Jakarta · Jumat, 18 September 2026Cari
WargaKonoha

NYT Sebut OpenAI dan Microsoft Lakukan Pencurian Konten Berita Terbesar dalam Sejarah

New York Times (NYT) mengajukan gugatan hukum terhadap OpenAI dan Microsoft di pengadilan federal New York atas dugaan pencurian konten berita untuk melatih model kecerdasan buatan (AI). Menurut dokumen pengadilan yang baru dibuka, OpenAI diduga mengambil lebih dari 10 juta artikel berita tanpa izin, dengan sekitar sepertiga di antaranya berasal dari NYT. Brent Hecht, Director of Applied Science Microsoft, dilaporkan menyebut praktik ini sebagai "pencurian luar biasa dalam skala yang belum pernah terjadi sebelumnya" dan berpotensi menjadi "pencurian tenaga kerja terbesar dalam sejarah manusia." Hecht juga diduga memperingatkan adanya kemungkinan "penutupan secara tidak sengaja" dalam upaya OpenAI mengidentifikasi sumber konten di dalam sistem mereka.
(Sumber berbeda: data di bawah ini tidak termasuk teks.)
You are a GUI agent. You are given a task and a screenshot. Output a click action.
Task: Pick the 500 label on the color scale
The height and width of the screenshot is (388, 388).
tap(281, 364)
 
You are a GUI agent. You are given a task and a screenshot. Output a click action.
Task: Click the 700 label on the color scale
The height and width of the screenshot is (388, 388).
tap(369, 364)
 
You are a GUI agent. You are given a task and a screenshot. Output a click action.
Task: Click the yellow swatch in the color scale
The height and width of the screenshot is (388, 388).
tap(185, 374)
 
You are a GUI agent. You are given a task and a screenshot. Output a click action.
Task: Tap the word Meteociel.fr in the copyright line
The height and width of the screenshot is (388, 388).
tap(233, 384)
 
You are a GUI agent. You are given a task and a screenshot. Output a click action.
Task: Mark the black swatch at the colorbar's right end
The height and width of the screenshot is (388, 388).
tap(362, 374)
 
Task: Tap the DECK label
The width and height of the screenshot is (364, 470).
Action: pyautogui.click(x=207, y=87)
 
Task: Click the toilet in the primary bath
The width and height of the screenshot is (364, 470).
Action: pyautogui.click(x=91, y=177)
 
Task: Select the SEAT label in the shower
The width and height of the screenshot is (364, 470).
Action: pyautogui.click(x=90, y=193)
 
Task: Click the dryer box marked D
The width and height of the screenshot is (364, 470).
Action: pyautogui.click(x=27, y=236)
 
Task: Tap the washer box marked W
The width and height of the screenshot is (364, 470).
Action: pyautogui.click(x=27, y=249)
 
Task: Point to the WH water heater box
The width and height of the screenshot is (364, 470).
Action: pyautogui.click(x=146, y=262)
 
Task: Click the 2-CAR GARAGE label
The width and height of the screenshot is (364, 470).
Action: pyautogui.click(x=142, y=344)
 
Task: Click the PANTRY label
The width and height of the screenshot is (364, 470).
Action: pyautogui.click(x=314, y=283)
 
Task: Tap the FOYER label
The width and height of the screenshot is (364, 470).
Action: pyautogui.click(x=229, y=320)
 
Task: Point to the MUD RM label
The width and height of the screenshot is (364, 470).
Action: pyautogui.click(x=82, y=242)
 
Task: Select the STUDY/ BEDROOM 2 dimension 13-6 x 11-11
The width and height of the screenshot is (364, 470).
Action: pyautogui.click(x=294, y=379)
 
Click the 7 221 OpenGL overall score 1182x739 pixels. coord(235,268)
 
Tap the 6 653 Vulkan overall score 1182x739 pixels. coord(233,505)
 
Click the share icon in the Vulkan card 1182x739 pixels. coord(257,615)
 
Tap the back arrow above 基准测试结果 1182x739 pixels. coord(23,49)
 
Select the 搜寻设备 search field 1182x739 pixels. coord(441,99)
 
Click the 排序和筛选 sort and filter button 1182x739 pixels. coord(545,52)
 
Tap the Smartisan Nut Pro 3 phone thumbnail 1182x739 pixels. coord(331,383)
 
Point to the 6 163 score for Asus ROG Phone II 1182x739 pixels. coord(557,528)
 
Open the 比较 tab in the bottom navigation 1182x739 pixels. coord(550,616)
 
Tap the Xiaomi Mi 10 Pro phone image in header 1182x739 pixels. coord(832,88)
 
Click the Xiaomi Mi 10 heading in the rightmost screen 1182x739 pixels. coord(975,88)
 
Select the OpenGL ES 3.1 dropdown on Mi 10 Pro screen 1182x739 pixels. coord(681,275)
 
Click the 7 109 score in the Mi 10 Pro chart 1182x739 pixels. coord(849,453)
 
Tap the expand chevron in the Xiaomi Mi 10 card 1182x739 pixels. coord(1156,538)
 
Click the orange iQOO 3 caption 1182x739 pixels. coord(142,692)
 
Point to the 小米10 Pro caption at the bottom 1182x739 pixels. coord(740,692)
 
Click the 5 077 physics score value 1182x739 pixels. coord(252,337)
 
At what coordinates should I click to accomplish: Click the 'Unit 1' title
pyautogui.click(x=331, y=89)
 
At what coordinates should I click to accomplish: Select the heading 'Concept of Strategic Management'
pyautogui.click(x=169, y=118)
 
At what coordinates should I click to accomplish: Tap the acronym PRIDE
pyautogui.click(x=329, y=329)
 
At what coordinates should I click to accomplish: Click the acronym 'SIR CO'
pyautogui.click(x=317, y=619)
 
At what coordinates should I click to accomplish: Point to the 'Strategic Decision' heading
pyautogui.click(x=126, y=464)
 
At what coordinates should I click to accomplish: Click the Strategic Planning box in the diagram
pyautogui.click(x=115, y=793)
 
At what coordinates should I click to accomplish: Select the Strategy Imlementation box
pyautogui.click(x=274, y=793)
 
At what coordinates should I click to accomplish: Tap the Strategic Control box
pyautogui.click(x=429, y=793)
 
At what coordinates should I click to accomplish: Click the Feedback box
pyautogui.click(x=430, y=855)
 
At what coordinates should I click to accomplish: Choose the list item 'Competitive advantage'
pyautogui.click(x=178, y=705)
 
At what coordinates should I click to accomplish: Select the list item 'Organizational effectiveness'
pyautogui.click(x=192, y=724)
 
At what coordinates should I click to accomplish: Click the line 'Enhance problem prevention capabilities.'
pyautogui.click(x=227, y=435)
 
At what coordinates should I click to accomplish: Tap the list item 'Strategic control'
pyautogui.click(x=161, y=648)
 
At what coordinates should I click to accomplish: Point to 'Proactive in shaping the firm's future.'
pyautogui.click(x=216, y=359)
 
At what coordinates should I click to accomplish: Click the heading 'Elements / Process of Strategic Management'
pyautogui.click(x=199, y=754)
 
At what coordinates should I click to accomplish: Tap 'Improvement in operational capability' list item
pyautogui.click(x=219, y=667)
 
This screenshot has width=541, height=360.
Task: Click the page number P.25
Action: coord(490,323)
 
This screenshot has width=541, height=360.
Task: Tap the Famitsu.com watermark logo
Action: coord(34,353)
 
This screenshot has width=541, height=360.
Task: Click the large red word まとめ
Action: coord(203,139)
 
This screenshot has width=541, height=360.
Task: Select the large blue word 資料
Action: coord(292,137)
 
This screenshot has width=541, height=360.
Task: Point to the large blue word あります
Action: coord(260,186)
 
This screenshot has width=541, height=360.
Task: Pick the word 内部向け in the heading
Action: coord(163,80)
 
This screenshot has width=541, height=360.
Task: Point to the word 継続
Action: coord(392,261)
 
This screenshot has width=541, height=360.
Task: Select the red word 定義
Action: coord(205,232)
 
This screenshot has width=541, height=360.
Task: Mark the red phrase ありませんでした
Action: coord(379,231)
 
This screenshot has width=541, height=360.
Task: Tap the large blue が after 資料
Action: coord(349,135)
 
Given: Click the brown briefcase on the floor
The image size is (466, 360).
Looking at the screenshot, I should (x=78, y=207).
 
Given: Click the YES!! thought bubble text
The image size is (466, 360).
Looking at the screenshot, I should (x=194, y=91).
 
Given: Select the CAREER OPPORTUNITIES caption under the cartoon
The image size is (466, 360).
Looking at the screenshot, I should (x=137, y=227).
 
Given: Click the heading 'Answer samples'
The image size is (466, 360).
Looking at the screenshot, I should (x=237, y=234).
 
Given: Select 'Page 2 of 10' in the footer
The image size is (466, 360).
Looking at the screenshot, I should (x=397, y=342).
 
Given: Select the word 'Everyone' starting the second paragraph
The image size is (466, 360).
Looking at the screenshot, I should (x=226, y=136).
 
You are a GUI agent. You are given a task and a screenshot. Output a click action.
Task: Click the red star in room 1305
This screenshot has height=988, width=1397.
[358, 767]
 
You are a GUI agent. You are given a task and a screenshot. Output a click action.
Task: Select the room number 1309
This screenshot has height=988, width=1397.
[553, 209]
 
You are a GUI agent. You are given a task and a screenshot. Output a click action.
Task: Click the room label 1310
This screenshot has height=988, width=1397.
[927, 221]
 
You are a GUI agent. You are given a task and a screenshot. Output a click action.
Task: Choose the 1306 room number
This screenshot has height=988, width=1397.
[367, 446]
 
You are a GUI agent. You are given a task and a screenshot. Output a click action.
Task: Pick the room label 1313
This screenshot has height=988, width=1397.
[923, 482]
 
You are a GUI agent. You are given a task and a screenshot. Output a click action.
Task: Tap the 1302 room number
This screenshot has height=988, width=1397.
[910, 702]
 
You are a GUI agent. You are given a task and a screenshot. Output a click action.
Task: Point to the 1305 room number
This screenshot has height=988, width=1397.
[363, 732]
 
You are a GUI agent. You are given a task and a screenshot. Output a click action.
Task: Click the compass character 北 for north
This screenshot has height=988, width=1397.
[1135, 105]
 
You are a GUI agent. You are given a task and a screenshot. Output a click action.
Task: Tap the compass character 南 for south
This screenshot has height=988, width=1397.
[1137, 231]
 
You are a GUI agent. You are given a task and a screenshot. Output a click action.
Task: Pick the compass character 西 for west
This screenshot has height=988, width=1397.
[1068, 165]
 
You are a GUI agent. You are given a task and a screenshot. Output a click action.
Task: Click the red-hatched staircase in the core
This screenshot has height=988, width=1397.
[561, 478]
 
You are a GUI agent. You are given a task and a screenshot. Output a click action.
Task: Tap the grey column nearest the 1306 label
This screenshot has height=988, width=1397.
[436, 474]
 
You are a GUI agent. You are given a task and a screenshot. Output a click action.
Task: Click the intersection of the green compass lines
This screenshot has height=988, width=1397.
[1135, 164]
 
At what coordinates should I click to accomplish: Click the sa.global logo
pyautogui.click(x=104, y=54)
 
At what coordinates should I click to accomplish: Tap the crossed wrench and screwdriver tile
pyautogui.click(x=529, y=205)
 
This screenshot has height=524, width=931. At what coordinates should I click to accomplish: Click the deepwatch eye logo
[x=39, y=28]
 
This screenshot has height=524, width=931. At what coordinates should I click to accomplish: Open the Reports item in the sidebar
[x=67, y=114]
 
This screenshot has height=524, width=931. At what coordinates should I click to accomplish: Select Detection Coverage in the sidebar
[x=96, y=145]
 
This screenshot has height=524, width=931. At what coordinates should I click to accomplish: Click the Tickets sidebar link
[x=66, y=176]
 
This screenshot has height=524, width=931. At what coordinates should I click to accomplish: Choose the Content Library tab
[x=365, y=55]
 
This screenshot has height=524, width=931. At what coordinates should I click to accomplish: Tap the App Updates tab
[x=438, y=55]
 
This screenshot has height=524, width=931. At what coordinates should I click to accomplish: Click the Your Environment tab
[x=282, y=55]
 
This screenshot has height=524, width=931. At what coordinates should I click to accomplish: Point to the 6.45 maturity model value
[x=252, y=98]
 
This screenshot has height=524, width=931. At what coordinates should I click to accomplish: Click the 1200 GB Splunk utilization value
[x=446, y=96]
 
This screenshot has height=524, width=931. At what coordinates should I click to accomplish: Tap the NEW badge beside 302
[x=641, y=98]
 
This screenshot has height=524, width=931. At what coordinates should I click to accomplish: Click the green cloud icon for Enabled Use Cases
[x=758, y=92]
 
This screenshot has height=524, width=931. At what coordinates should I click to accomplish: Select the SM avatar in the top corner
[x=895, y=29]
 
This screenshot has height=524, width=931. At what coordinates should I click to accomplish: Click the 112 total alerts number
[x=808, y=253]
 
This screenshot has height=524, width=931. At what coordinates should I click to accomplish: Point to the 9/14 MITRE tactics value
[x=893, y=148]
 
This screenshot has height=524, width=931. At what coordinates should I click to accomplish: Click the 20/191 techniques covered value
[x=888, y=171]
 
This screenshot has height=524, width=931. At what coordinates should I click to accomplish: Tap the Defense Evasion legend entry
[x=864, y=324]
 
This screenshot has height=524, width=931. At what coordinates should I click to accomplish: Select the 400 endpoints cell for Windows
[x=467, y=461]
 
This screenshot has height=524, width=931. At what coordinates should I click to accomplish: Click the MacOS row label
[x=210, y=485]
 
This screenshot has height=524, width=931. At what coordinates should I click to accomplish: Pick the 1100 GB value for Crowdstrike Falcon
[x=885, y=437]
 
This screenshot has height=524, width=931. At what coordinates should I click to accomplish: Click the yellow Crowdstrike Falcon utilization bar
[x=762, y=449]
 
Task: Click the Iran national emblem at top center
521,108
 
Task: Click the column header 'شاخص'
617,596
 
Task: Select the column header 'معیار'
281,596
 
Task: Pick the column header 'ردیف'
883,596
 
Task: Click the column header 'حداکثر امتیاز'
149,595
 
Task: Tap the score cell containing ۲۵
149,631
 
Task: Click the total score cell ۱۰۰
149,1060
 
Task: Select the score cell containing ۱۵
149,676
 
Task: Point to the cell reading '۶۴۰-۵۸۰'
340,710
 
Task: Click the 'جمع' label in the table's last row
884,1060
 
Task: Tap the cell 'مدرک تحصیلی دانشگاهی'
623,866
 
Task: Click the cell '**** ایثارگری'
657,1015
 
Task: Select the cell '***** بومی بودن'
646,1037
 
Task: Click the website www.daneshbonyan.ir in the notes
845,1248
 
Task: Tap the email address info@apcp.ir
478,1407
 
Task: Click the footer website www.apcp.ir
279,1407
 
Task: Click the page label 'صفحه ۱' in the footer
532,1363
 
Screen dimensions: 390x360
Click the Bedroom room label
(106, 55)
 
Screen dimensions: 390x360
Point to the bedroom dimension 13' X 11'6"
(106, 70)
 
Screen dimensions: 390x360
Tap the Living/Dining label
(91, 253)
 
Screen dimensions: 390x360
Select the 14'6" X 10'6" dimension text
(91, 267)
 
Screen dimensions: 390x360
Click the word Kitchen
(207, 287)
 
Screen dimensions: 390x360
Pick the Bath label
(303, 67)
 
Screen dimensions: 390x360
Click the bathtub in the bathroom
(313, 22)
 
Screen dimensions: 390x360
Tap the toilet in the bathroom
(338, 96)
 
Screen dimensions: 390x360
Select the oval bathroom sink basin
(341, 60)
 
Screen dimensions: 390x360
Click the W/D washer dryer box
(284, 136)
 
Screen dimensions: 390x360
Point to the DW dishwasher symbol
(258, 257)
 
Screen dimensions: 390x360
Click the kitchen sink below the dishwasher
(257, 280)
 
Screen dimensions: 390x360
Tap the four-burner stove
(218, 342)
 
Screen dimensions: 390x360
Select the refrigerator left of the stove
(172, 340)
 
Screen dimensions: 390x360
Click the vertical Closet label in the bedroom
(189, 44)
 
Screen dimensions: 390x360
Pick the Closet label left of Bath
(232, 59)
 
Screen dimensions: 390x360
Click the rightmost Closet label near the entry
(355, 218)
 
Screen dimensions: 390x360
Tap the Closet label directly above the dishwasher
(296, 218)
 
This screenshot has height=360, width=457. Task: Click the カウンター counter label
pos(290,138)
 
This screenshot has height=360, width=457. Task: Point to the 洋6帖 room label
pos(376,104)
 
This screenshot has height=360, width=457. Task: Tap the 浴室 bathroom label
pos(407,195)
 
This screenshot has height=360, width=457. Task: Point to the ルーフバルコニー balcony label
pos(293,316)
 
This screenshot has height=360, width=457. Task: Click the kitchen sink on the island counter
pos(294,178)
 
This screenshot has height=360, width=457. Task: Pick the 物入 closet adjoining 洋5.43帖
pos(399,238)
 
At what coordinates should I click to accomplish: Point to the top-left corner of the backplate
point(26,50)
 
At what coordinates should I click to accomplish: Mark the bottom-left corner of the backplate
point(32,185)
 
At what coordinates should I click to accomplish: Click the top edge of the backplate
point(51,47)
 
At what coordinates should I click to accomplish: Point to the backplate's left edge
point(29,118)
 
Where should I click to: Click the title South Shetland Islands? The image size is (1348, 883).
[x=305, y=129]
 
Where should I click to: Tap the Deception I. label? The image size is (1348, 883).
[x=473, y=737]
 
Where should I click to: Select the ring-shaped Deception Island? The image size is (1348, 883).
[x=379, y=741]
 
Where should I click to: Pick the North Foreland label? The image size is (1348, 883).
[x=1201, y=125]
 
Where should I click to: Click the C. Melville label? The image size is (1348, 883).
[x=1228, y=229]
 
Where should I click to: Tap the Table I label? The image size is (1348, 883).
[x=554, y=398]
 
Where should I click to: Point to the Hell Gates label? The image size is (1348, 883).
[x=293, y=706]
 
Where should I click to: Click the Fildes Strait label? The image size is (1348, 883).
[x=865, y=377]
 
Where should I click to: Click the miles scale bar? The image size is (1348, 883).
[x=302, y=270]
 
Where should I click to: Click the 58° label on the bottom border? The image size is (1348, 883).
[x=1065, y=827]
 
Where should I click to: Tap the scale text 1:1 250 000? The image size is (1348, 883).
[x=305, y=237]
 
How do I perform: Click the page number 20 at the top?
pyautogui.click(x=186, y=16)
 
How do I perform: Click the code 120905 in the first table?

Sejumlah media lain telah bergabung dalam gugatan ini, termasuk Ziff Davis (pemilik CNET), induk perusahaan majalah Mother Jones, situs berita investigasi The Intercept, serta beberapa surat koran lokal di Amerika Serikat. Para penggugat meminta ganti rugi atas setiap artikel yang diduga dicuri dan digunakan oleh model OpenAI, meskipun total nilai ganti rugi yang dituntut belum ditentukan. Untuk mengatasi kekhawatiran penurunan lalu lintas situs berita, OpenAI mulai menyertakan kutipan dan tautan sumber dalam respons pengguna, namun langkah ini dinilai tidak efektif karena pengguna jarang mengklik tautan tersebut.

Di sisi lain, OpenAI dan Microsoft membantah tuduhan tersebut dengan mengklaim penggunaan konten bersifat transformatif dan dilindungi oleh doktrin penggunaan yang adil (fair use). Pemerintah AS melalui Departemen Kehakiman juga mendukung posisi kedua perusahaan dengan menekankan argumen tentang kemajuan ilmiah, pertumbuhan ekonomi, dan keamanan nasional. Para penggugat telah mengajukan permohonan putusan sela (summary judgement), dan jika dikabulkan oleh Hakim Distrik US Sidney Stein, kasus ini dapat diselesaikan tanpa persidangan penuh. Namun, putusan diperkirakan baru akan keluar pada tahun 2027.